Overall, this is a very solid and rigorous paper. The main contribution is to understanding the factors that determine behavioral measures of retroactive interference versus facilitation. In particular, when cue-target associations change (e.g., A-B to A-D), the question is how the degree of similarity between original and new cues and original and old targets will influence the relative interference vs. facilitation effects. This issue has a very long history in experimental psychology. The paper takes particular inspiration from a very influential idea from Osgood that interference/facilitation effects can be described along a continuous surface where cue similarity and target similarity are independent dimensions. The paper generally supports the ideas proposed by Osgood, but represents what is likely the most thorough empirical test of these ideas. Notably, whereas Osgood's original ideas were inspired by combining findings from many different experiments/papers/researchers, the current study packs all of the key experimental variables into a single, cohesive set of experiments.

Other strengths of the paper include relatively large sample sizes, consideration of the effects of delay (5 min vs. 48 hours) and consideration of the effects of retrieval practice vs. study. Additionally, although not a major point of emphasis in the paper, one of the interesting findings is that similarity between original and new items can protect older memories without increasing confusability (intrusions). This perhaps represents the most surprising result in the paper as the alternative prediction would be very reasonable (that semantic relatedness would increase intrusions). It seems difficult to pin down exactly why relatedness was protective against intrusions, but it is an intriguing result.

The biggest limitation in the paper is the amount of conceptual advance. As the authors note, Osgood's original ideas anticipated (most of) the key results in the current study-namely, the idea that facilitation and interference are a function of the similarity between original and new information.
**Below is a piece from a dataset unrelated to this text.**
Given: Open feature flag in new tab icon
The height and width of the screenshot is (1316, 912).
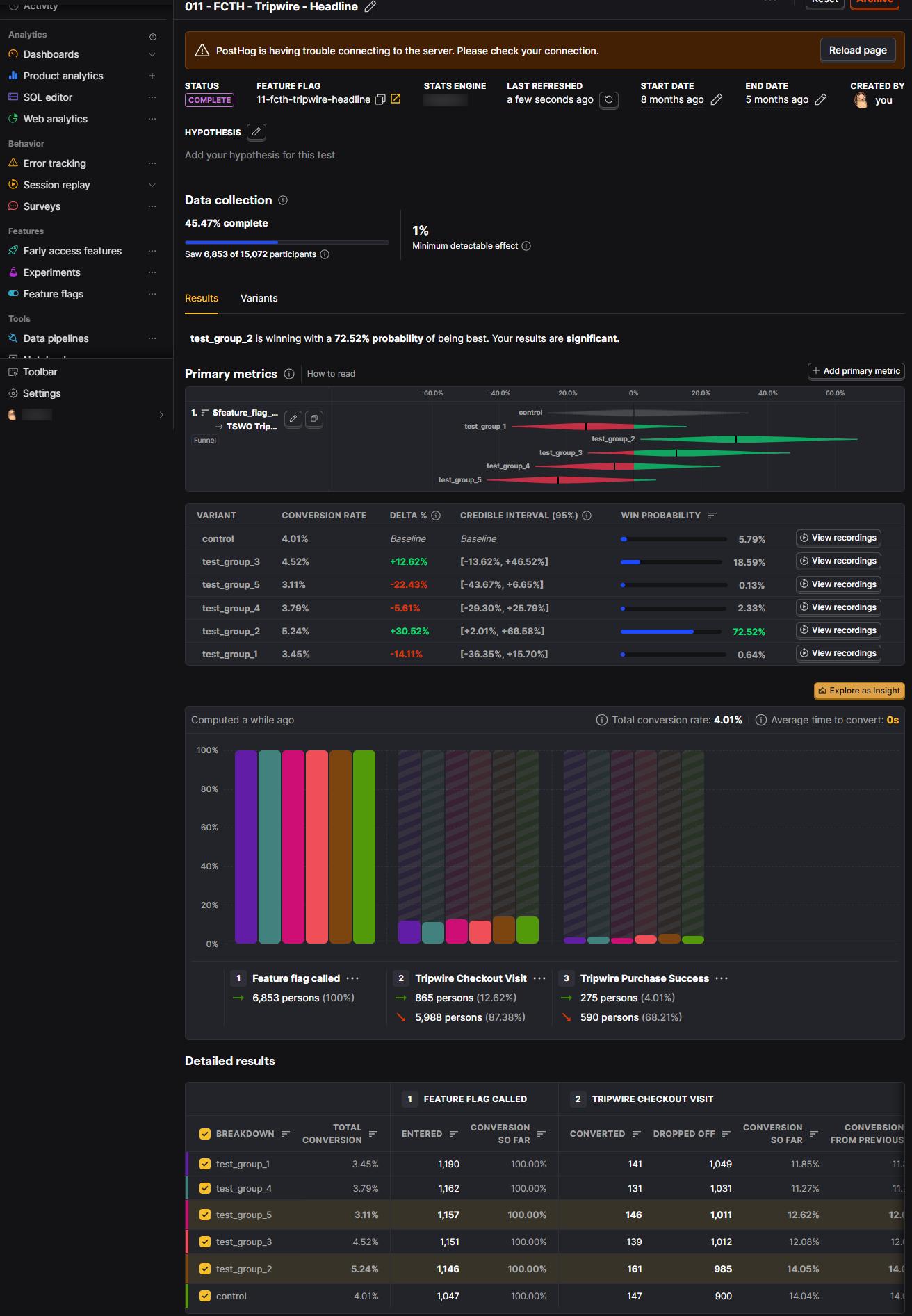Looking at the screenshot, I should click(396, 99).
While the current paper provides a much more definitive investigation of this than is currently available in the literature, there have also been many papers since Osgood (nicely reviewed by the authors) that anticipate aspects of the current results. In particular, studies looking at integration or recursive reminders have clearly established that processes following initial encoding (of the base pairs) will impact the degree of interference and can even promote facilitation. In the current study, there is no direct evidence that integration or reminders occurred, but it is inferred that relatedness triggered reminders.

Taken together, the paper is likely to be of interest to those that study episodic memory in humans (and, in particular, those interested in memory interference). Given the influence of Osgood's original paper in the field of human learning and memory, this paper may also have substantial influence as a definitive test of Osgood's ideas. However, it is less clear whether the paper will have substantial influence outside this field.

[Editors' note: further revisions were suggested prior to acceptance, as described below.]

Thank you for resubmitting your work entitled "Semantic relatedness retroactively benefits memory and promotes memory interdependence across episodes" for further consideration by eLife. Your revised article has been evaluated by Chris Baker (Senior Editor) and a Reviewing Editor.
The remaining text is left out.